Las secuelas de la pandemia: el impacto emocional y económico por el Covid persiste
Un estudio en tres países advierte sobre las secuelas emocionales y económicos por la pandemia continúan afectando a las familias.
A más de cuatro años, un estudio muestra que la pandemia dejó secuelas emocionales y económicas que aún impactan en la vida cotidiana.
A más de cuatro años del inicio de la pandemia, las consecuencias por el confinamiento provocado por el Covid siguen marcando la vida cotidiana de miles de familias en América Latina. Un estudio académico internacional revela que los efectos emocionales y económicos no solo persisten, sino que en algunos casos se han profundizado.
Estos datos permiten configurar un escenario en el que la recuperación desde diversos aspectos como el económico y emocional aún continúa incompleto.
La investigación, publicada en la revista Alternativas. Cuadernos de Trabajo Social bajo el título “Cambios en la vida familiar en Chile, Argentina y Ecuador: aprendizajes post crisis sociosanitaria”, analizó experiencias en Argentina, Chile y Ecuador, detectando patrones comunes en los tres contextos.
Entre los principales hallazgos, se destacan los problemas de salud mental que continúan afectando a las familias: ansiedad, sentimientos de soledad y malestar emocional aparecen como constantes. Estas dificultades, lejos de disiparse con el fin de la emergencia sanitaria, se mantienen como uno de los principales desafíos del período post pandemia.
Secuelas de la pandemia
A esto se suman las complicaciones económicas derivadas de la crisis, que siguen condicionando las dinámicas familiares. La combinación de ambos factores —emocionales y materiales— configura un escenario complejo que requiere abordajes integrales y sostenidos en el tiempo.
El estudio, impulsado por equipos académicos de la Universidad Austral, la Universidad San Sebastián y la Universidad Técnica Particular de Loja, se basó en entrevistas en profundidad a distintos hogares, lo que permitió identificar experiencias compartidas y secuelas más allá de las diferencias culturales o socioeconómicas.
“La pandemia terminó, pero sus efectos en la salud mental y la economía de las familias siguen muy presentes en los tres países”, señaló Victoria Bein, doctora en Psicología e investigadora del Observatorio del Desarrollo Humano y la Vulnerabilidad de la Universidad Austral.
“Uno de los hallazgos más claros del estudio es que, más allá de las diferencias entre países, las familias atravesaron experiencias muy similares: la salud mental y las dificultades económicas siguen siendo desafíos persistentes incluso después de la pandemia”, agregó.
El valor de los vínculos
Sin embargo, el trabajo también aporta una mirada sobre los aprendizajes que dejó la crisis.
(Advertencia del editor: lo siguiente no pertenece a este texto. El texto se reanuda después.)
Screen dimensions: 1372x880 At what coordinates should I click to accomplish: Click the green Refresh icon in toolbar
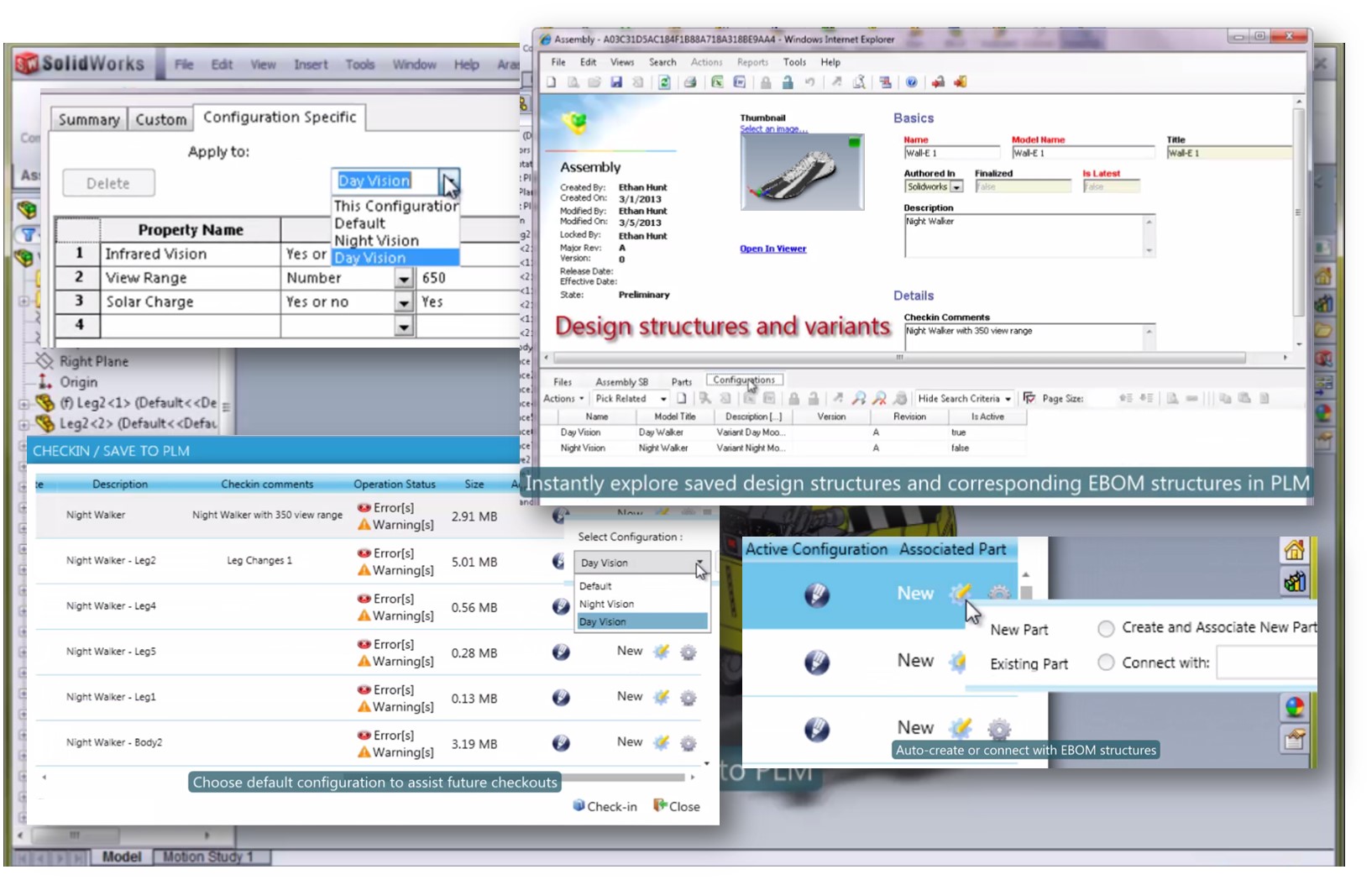pos(664,82)
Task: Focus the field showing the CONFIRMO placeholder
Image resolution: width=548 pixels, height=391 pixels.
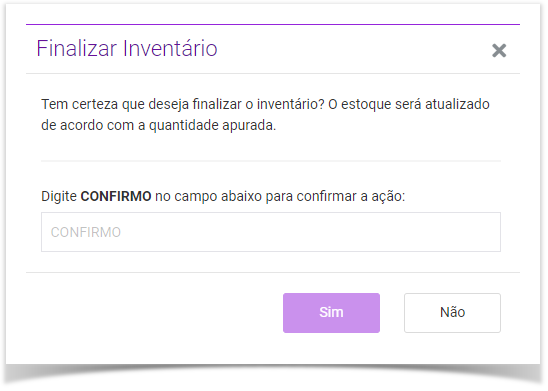Action: tap(271, 232)
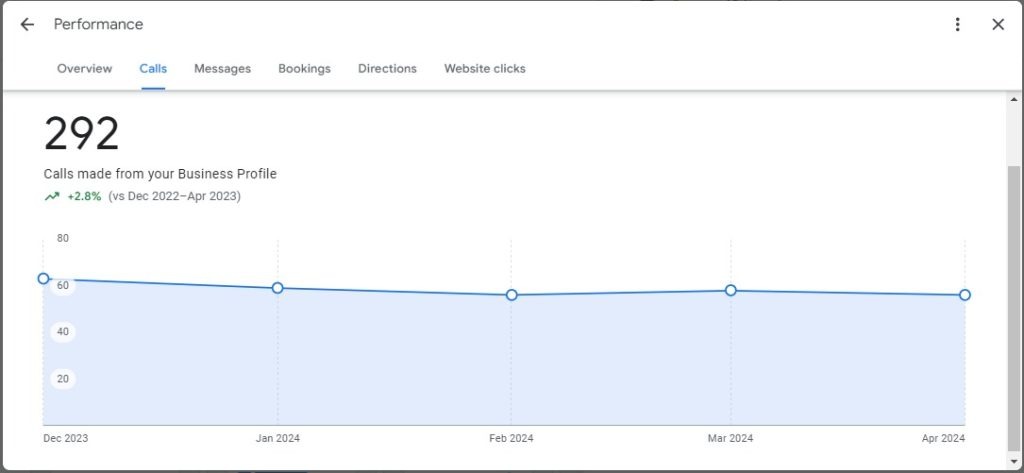Click the scrollbar up arrow
The width and height of the screenshot is (1024, 473).
[1014, 101]

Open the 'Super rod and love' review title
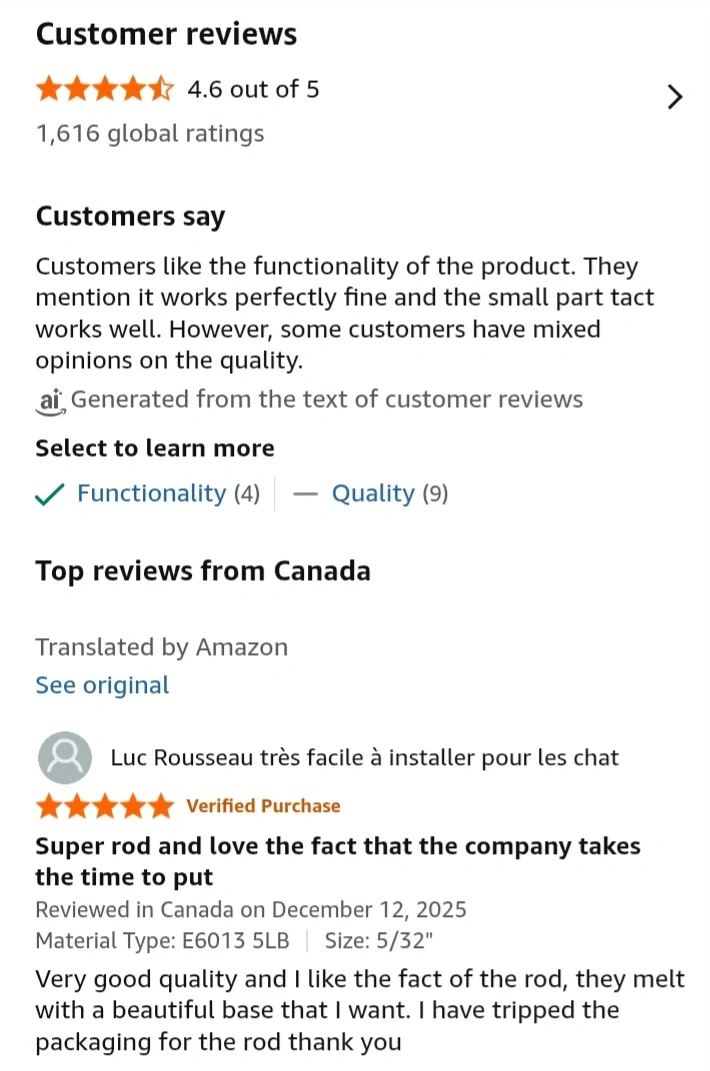click(x=337, y=861)
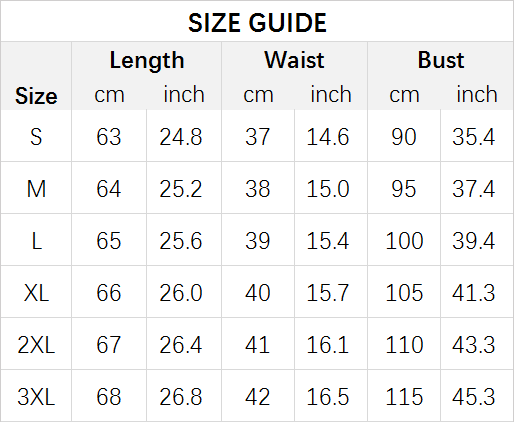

El más significativo es el valor de los vínculos cercanos. La idea de “no estar solos” emerge como el concepto más repetido en los testimonios, destacando el rol central de la familia como sostén emocional frente a situaciones de incertidumbre.
En paralelo, se registraron cambios en la organización de los hogares: mayor comunicación entre sus integrantes, redistribución de roles y desarrollo de estrategias de adaptación que permitieron afrontar el aislamiento y sus consecuencias.
Estos aprendizajes, según el informe, continúan influyendo en la vida cotidiana incluso en la etapa posterior a la pandemia.
“Emerge con mucha fuerza un aprendizaje transversal: el valor de no estar solos. La familia funcionó como un sostén clave para atravesar la crisis y sigue siendo un recurso central para el bienestar”, explicó Bein.
Aprendizaje a futuro
Los resultados también abren interrogantes hacia el futuro. Los especialistas advierten sobre la necesidad de fortalecer políticas públicas orientadas a la salud mental y a la estabilidad económica, con el objetivo de mejorar la capacidad de respuesta ante nuevas crisis.
A más de cuatro años, el mensaje es claro: aunque la pandemia haya quedado atrás, sus efectos siguen presentes. Y en ese escenario, el sostén familiar aparece como una de las herramientas más valiosas para atravesar las dificultades que aún persisten.